Items from a dataset
/---

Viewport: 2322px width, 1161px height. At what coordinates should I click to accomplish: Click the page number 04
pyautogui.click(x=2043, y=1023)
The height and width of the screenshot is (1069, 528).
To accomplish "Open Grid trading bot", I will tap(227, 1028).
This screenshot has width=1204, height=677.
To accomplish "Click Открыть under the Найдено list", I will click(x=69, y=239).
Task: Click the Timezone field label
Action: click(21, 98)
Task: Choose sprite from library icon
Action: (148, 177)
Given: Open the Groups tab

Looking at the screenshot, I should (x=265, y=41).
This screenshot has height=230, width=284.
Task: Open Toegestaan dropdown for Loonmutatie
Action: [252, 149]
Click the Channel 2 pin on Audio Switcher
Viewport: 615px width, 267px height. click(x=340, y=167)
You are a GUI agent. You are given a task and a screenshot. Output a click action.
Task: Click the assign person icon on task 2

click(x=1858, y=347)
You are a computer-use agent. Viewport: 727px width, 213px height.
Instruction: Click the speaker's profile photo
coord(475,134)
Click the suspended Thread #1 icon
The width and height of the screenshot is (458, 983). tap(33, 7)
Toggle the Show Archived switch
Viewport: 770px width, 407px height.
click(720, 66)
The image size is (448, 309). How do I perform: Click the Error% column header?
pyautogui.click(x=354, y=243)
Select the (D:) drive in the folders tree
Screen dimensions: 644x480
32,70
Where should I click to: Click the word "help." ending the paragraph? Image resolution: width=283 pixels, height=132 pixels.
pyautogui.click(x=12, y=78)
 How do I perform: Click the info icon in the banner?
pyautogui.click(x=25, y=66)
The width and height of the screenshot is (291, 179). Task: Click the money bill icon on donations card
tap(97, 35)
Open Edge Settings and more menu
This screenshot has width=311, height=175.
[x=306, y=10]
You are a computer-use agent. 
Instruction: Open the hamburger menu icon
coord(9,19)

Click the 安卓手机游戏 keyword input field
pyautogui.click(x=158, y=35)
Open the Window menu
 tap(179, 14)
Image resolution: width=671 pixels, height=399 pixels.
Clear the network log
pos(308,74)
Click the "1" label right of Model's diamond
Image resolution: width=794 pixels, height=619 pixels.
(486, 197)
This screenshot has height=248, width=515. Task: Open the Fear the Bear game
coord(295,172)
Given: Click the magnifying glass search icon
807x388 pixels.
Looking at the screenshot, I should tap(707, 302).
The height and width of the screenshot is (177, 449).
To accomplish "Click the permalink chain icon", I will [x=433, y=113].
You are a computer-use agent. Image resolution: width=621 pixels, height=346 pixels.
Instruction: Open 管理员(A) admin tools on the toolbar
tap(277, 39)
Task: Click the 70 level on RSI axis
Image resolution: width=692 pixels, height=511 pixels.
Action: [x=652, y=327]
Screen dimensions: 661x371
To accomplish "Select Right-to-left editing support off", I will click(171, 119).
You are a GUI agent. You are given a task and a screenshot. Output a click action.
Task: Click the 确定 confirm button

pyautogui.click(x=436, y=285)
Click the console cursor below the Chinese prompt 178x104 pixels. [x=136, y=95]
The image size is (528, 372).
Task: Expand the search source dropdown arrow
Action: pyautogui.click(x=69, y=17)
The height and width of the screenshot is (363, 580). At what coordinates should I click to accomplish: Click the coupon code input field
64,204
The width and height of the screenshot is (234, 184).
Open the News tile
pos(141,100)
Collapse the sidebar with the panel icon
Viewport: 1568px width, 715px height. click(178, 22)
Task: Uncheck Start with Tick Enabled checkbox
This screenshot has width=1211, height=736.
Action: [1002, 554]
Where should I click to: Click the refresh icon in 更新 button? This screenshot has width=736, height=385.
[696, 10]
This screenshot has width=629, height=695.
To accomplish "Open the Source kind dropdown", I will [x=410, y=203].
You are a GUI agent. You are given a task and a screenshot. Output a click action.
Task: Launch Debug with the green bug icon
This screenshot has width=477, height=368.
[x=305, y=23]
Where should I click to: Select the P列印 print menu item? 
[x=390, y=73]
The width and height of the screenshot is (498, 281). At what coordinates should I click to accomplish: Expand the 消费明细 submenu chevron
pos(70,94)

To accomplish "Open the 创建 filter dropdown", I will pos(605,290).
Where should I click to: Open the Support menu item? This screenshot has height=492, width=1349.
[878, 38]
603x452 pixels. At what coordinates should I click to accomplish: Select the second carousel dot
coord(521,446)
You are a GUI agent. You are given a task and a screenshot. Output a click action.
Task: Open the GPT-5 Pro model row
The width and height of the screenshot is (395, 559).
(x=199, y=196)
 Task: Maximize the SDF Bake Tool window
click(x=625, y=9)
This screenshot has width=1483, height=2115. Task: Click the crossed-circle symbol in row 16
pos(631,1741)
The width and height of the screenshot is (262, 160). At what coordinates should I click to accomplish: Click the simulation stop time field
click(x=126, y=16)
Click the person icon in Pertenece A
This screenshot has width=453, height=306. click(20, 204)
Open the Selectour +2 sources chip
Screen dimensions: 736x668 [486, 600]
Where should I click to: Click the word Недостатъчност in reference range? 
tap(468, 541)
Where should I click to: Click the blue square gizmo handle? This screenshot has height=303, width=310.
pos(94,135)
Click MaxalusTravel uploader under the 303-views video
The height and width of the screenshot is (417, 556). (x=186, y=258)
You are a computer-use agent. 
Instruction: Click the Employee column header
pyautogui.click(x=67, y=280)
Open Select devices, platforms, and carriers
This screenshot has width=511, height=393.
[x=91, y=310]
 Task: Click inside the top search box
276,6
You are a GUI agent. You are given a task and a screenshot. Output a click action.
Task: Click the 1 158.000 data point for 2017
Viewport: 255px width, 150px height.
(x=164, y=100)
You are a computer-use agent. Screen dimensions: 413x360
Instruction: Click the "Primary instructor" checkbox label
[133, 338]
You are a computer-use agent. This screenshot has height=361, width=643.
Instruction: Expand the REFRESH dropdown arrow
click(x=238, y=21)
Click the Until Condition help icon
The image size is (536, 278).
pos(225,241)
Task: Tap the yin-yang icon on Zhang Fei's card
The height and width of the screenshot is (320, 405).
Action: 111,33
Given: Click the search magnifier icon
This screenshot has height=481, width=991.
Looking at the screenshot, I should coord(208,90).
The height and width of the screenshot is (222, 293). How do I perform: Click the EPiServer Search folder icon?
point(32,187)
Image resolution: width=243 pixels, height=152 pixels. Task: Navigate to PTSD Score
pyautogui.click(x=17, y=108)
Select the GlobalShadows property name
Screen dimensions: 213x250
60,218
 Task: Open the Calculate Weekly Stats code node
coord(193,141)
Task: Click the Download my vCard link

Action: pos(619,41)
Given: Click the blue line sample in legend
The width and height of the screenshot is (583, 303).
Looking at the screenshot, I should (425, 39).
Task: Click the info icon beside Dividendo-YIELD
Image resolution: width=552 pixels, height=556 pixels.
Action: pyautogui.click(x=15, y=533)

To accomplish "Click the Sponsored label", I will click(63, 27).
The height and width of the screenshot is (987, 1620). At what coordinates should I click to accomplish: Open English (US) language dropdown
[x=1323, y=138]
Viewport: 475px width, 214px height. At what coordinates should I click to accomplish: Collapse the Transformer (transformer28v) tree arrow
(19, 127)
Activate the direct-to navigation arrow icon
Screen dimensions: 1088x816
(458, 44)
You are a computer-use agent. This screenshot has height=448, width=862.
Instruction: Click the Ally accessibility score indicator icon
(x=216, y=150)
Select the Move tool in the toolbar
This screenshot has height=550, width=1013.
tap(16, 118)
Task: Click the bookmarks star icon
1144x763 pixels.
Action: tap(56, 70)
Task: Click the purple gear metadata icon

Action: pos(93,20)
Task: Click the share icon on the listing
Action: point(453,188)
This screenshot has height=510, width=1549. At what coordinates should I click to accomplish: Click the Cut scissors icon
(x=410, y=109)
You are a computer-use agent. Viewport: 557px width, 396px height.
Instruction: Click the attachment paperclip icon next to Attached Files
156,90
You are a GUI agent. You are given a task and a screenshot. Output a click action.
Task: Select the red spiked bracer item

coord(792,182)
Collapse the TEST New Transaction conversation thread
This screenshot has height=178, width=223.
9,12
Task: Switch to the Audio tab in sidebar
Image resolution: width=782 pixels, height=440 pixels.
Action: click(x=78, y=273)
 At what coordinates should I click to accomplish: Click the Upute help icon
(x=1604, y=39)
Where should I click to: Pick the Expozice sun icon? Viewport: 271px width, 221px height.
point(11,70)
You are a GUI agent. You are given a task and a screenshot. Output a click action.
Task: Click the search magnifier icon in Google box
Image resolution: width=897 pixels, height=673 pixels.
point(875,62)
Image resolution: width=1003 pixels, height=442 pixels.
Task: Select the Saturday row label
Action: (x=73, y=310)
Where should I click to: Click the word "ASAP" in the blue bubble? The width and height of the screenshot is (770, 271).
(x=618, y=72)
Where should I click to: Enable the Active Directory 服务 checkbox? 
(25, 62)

\---

| Activity |
Return every line of the preceding records in which the word "magnifier" appears.

| Response area |
Given: Click the search magnifier icon
Task: Click the search magnifier icon in Google box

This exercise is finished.